● **Set problem**: Render each line of the material below as an item in a numbered list, omitting any blank lines.

● **Dataset extract**:
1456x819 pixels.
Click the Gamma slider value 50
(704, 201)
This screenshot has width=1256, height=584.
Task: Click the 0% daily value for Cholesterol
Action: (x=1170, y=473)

● **Answer to the exercise**:
1. 1456x819 pixels.
2. Click the Gamma slider value 50
3. (704, 201)
4. This screenshot has width=1256, height=584.
5. Task: Click the 0% daily value for Cholesterol
6. Action: (x=1170, y=473)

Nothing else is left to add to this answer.